This was a great challenge to solve!
So subtle the conditions that this happens.
Apologies in advance for the long explanation, but bear with me!
TL;DR
Subscriptions to the published source are processed in order, but before any other subscription directly to the unpublished source. i.e. you can jump the queue!
With GroupJoin subscription order is important to determine when windows open and close.
My first concern would be that you are publish refcounting a subject.
This should be a no-op.
Subject<T> has no subscription cost.
So when you remove the Publish().RefCount() :
var word = new Subject<string>();
var wordPub = word;//.Publish().RefCount();
var length = word.Select(i => i.Length);
then you get the same issue.
So then I look to the GroupJoin (because my intuition suggests that Publish().Refcount() is a red herring).
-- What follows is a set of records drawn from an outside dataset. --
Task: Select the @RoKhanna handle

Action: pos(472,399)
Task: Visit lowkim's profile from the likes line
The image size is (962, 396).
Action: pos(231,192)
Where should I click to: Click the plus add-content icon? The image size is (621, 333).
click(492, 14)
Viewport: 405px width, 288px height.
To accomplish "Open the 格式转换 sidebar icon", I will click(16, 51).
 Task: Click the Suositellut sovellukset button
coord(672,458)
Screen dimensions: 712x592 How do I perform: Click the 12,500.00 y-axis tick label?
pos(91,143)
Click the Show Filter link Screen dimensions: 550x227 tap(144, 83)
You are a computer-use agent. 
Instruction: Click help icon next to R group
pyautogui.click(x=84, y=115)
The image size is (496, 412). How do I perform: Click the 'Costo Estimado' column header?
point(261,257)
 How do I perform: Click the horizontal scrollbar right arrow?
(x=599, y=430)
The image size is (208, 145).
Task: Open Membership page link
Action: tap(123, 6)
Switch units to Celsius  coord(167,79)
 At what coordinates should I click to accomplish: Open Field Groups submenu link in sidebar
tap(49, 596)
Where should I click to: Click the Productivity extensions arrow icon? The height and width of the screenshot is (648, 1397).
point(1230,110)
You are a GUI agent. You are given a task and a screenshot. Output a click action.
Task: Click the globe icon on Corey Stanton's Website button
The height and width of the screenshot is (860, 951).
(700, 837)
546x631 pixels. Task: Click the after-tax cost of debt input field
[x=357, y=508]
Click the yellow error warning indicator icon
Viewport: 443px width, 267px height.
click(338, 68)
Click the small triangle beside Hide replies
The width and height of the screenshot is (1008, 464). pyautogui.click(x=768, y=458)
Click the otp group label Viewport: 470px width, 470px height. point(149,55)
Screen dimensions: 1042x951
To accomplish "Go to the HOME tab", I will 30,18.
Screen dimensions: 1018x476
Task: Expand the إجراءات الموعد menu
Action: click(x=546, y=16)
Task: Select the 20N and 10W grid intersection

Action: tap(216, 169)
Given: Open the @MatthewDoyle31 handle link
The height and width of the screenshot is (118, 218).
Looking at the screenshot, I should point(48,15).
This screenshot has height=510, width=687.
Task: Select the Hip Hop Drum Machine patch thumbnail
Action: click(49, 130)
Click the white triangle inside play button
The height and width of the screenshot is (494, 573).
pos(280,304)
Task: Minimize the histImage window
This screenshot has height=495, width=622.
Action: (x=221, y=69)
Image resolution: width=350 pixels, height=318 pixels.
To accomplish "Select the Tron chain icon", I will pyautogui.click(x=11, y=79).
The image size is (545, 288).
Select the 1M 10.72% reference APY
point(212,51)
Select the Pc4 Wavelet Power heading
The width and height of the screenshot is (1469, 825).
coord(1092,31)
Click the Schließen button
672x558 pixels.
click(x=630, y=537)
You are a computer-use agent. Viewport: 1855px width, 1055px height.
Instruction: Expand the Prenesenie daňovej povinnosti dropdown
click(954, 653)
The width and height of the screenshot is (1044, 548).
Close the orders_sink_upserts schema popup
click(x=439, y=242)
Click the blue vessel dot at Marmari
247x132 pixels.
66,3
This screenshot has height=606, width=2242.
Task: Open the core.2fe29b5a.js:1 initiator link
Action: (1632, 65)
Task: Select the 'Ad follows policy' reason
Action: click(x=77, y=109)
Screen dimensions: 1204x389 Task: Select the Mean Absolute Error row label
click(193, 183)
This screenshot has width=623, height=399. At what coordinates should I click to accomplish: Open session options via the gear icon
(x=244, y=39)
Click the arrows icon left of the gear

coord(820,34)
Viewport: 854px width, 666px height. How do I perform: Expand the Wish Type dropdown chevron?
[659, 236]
For me, eyeballing this alone was too hard to rationalise, so I lean on a simple debugging too I have used dozens of times of the years - a Trace or Log extension method.
public interface ILogger
{
void Log(string input);
}
public class DumpLogger : ILogger
{
public void Log(string input)
{
//LinqPad `Dump()` extension method.
// Could use Console.Write instead.
input.Dump();
}
}
public static class ObservableLoggingExtensions
{
private static int _index = 0;
public static IObservable<T> Log<T>(this IObservable<T> source, ILogger logger, string name)
{
return Observable.Create<T>(o =>
{
var index = Interlocked.Increment(ref _index);
var label = $"{index:0000}{name}";
logger.Log($"{label}.Subscribe()");
var disposed = Disposable.Create(() => logger.Log($"{label}.Dispose()"));
var subscription = source
.Do(
x => logger.Log($"{label}.OnNext({x.ToString()})"),
ex => logger.Log($"{label}.OnError({ex})"),
() => logger.Log($"{label}.OnCompleted()")
)
.Subscribe(o);
return new CompositeDisposable(subscription, disposed);
});
}
}
When I add the logging to your provided code it looks like this:
var logger = new DumpLogger();
var word = new Subject<string>();
var wordPub = word.Publish().RefCount();
var length = word.Select(i => i.Length);
var report =
wordPub.Log(logger, "lhs")
.GroupJoin(word.Select(i => i.Length).Log(logger, "rhs"),
s => wordPub.Log(logger, "lhsDuration"),
s => Observable.Empty<int>().Log(logger, "rhsDuration"),
(w, a) => new { Word = w, Lengths = a })
.SelectMany(i => i.Lengths.Select(j => new { Word = i.Word, Length = j }));
report.Subscribe(i => ($"{i.Word} {i.Length}").Dump("OnNext"));
word.OnNext("Apple");
word.OnNext("Banana");
word.OnNext("Cat");
word.OnNext("Donkey");
word.OnNext("Elephant");
word.OnNext("Zebra");
This will then output in my log something like the following
Log with Publish().RefCount() used
0001lhs.Subscribe()
0002rhs.Subscribe()
0001lhs.OnNext(Apple)
0003lhsDuration.Subscribe()
0002rhs.OnNext(5)
0004rhsDuration.Subscribe()
0004rhsDuration.OnCompleted()
0004rhsDuration.Dispose()
OnNext
Apple 5
0001lhs.OnNext(Banana)
0005lhsDuration.Subscribe()
0003lhsDuration.OnNext(Banana)
0003lhsDuration.Dispose()
0002rhs.OnNext(6)
0006rhsDuration.Subscribe()
0006rhsDuration.OnCompleted()
0006rhsDuration.Dispose()
OnNext
Banana 6
...
However when I remove the usage Publish().RefCount() the new log output is as follows:
Log without only Subject
0001lhs.Subscribe()
0002rhs.Subscribe()
0001lhs.OnNext(Apple)
0003lhsDuration.Subscribe()
0002rhs.OnNext(5)
0004rhsDuration.Subscribe()
0004rhsDuration.OnCompleted()
0004rhsDuration.Dispose()
OnNext
Apple 5
0001lhs.OnNext(Banana)
0005lhsDuration.Subscribe()
0002rhs.OnNext(6)
0006rhsDuration.Subscribe()
0006rhsDuration.OnCompleted()
0006rhsDuration.Dispose()
OnNext
Apple 6
OnNext
Banana 6
0003lhsDuration.OnNext(Banana)
0003lhsDuration.Dispose()
...
This gives us some insight, however when the issue really becomes clear is when we start annotating our logs with a logical list of subscriptions.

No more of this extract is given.